Tracking the Three Qualities
One day of check-ins gives you a snapshot. Three days of tracking gives you a pattern. Patterns are what we’re after.
You did four check-ins yesterday. Now I want you to do this for three full days. Three check-ins per day — morning, midday, and evening. Nine data points total. That’s enough to see something real.
How to Track
Keep it simple. A note on your phone, a piece of paper, whatever works. For each check-in, write three things:
- The time
- The dominant quality: Clarity (C), Activity (A), or Inertia (I)
- What preceded it — what you ate, what you were doing, who you were with, how you slept
Example entries:
- 7:00 AM — Clarity — slept well, woke before alarm
- 12:30 PM — Activity — three meetings back to back, two coffees
- 8:00 PM — Inertia — big dinner, two hours of TV
That’s it. Takes thirty seconds per check-in. The discipline is remembering to do it, not the doing itself.
What to Watch For
Food. This is often the biggest influence people discover. Heavy food tends to push toward Inertia. Stimulants push toward Activity. Light, fresh, well-prepared food supports Clarity. Notice what you ate in the hour or two before each check-in. The correlation can be striking.
I’ve seen people realize that the afternoon fog they thought was “normal” was entirely a response to their lunch. Change the lunch, the fog lifts. It’s that mechanical.
Sleep. The quality of the previous night’s sleep heavily influences the next day’s mental quality. Poor sleep often means the day starts in Inertia or Activity, and Clarity never really gets a foothold. Good sleep often means Clarity is available in the morning — if you don’t immediately drown it in stimulation.
People. This one surprises people. Notice who you were with or communicating with before each check-in. Some people increase your Clarity — you feel more present, more centered around them. Some people increase Activity — you get agitated, competitive, anxious. Some increase Inertia — you feel drained, heavy, demotivated. This isn’t about judging people. It’s about seeing what’s happening.
Activities. Screen time tends to push toward Activity or Inertia, rarely Clarity. Nature time tends to support Clarity. Physical exercise can go either way — vigorous exercise can increase Activity during and Clarity after, or Inertia if you’re already depleted. Creative work sometimes creates Clarity, sometimes creates Activity depending on whether you’re in flow or in striving mode.
What the Pattern Reveals
After three days, look at your nine data points. You’re looking for:
What consistently precedes Clarity? This is gold. Whatever creates Clarity in your system, do more of it. Protect it. Build your life around it where possible.
What consistently precedes Activity? Not all of this is bad — some Activity is necessary to get things done. But the restless, driven, anxious Activity is worth understanding. What’s creating it? Can any of it be reduced?
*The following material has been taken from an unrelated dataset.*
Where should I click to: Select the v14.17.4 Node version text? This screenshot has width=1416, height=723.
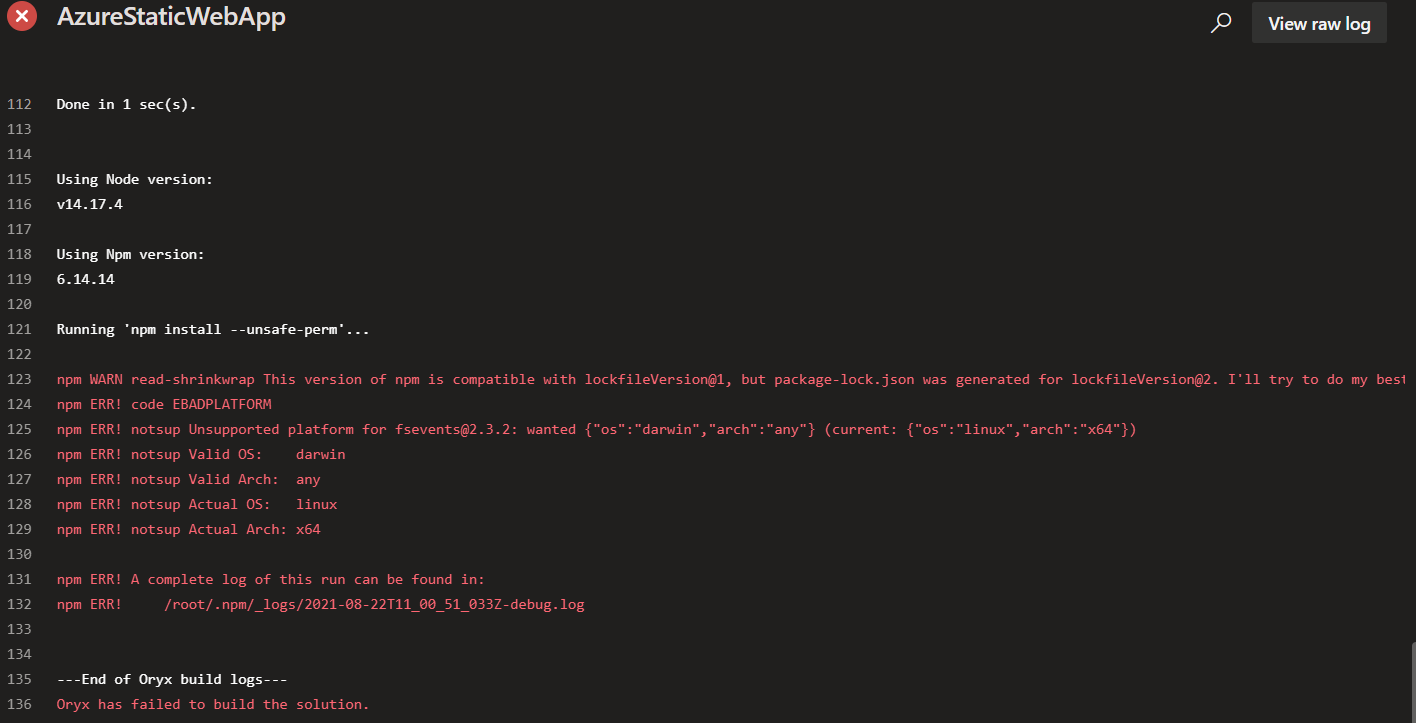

What consistently precedes Inertia? This is what’s dragging you down. The foods, the habits, the people, the activities that make you foggy and heavy. See them clearly.
You may also notice timing patterns. Maybe you’re always in Clarity first thing in the morning and always in Inertia after dinner. Maybe Activity dominates your work hours regardless of what you do. These patterns are constitutional to some degree — but they’re also influenced by habits, and habits can change.
Today’s Practice
Begin the three-day tracking period. Three check-ins per day: morning, midday, evening. For each one:
- Time
- Dominant quality (C, A, or I)
- What preceded it
Do this for three consecutive days. Don’t skip days or you lose the pattern.
After the three days are complete, review all nine entries. Write down what you notice. What creates Clarity for you? What creates Activity? What creates Inertia? You’ll use this in the next lesson.